How's it going up there traducir turco
41 traducción paralela
- How's it going with the rafters up there?
- Oradaki kirişler ne alemde?
Otherwise, well, there it is - that's how we're all going to end up.
Aksi taktirde nasıl sonlanacağını biliyoruz.
- How's it going up there? - Lousy.
• Demek, bu şey ile oraya kadar uçacağız ha, • Çok berbat!
How's it, uh, going up there?
- İş nasıl gidiyor?
How's it going up there?
Orada nasıl gidiyor?
How's it going up there?
Durum nasıl?
How's it going up there?
Bulabildin mi?
How's it going up there?
İşler nasıl gidiyor orada?
- How's it going up there, General?
- Nasıl gidiyor General? - Canımıza okuyorlar.
You see, I've been lying there, going over the whole thing in my mind, how I screwed up my life and everything, and then it just hit me.
Burada yatmış, olan her şeyi düşünüyordum.
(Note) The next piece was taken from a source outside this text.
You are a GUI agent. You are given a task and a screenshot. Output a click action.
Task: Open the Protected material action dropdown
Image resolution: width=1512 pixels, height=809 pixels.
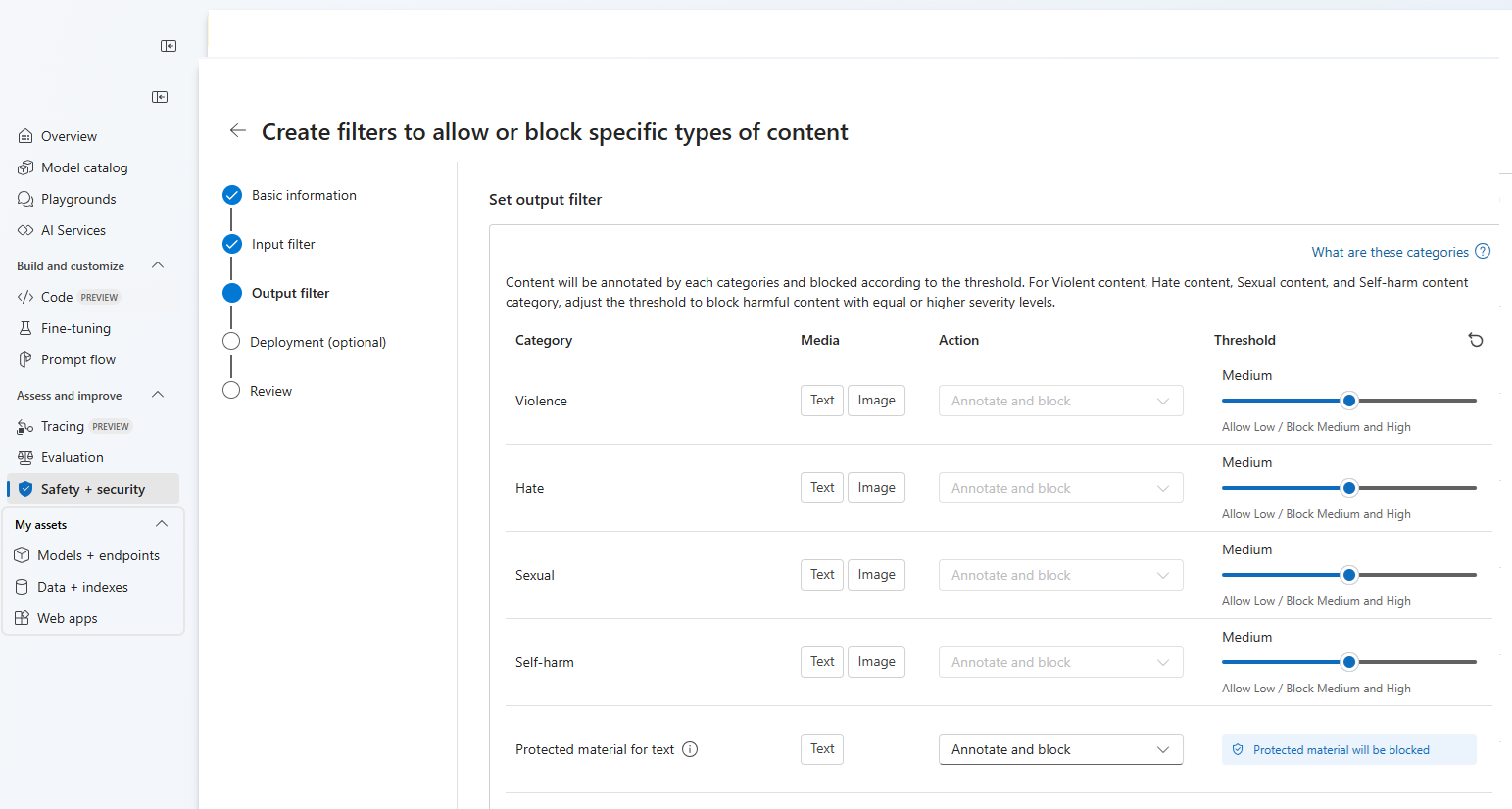click(x=1060, y=749)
Hayatımı nasıl ettiğimi falan. Sonra bir anda aklıma geldi.
How's it going up there?
Orada durum nasıl?
How's it going up there?
Yukarıda işler nasıl?
How's it going up there?
Orada işler nasıl?
How's it going up there?
Yukarıda işler nasıl gidiyor?
How's it going up there?
Orada işler nasıl gidiyor?
- How's it going up there?
- Orada işler nasıl gidiyor
How's it going up there?
Orada durumlar nasıl?
How's it going up there?
Nasıl gidiyor?
Hey, kev. Just calling to see how it's going up there.
- Nasıl gidiyor diye sormak için aradım.
Hey, how's it going up there?
Hey, Nasıl gidiyor?
- Hey, how's it going up there?
- Hey, nasıl gidiyor?
How's it going up there?
Senin tarafta işler nasıl?
How's it going up there, Bucky?
Orada durumlar nasıl, Bucky?
How's it going up there, rut?
Orası nasıl, Rut?
I might not know about what's going on up there, but I do know what he's doing down here, like how he killed J.T. just for sport of it.
Frankfort'da neler oluyor bilmiyor olabilirim ama senin burada yaptıklarını biliyorum... -... mesela J.T.'yi spor olsun diye öldürdüğünü.
How's it going up there at the well?
- Kuyuda işler nasıl?
Hey, buddy, how's it going up there?
Ne var ne yok yukarıda?
How's it going up there?
İşler nasıl gidiyor?
Hey, how's it going up there?
Hey, yukarıda neler oluyor?
Hey, Harry, how's it going up there?
Harry, işler nasıl gidiyor?
Hey, Rut, how's it going up there?
Hey Rut orada durum nasıl?
- How's it going up there? - Oh, uh, pretty good.
- Nasıl gidiyor yukarıda?
I was gonna give up being the Black Canary, but I realized I didn't know how I could because going out there and fighting alongside you guys, it's what makes me feel alive inside... And I love you guys so much.
Black Canary olmaktan vazgeçecektim ama nasıl yapacağımı bilmiyordum çünkü sizinle beraber dövüşmek beni canlı hissettiriyor ve sizi çok seviyorum.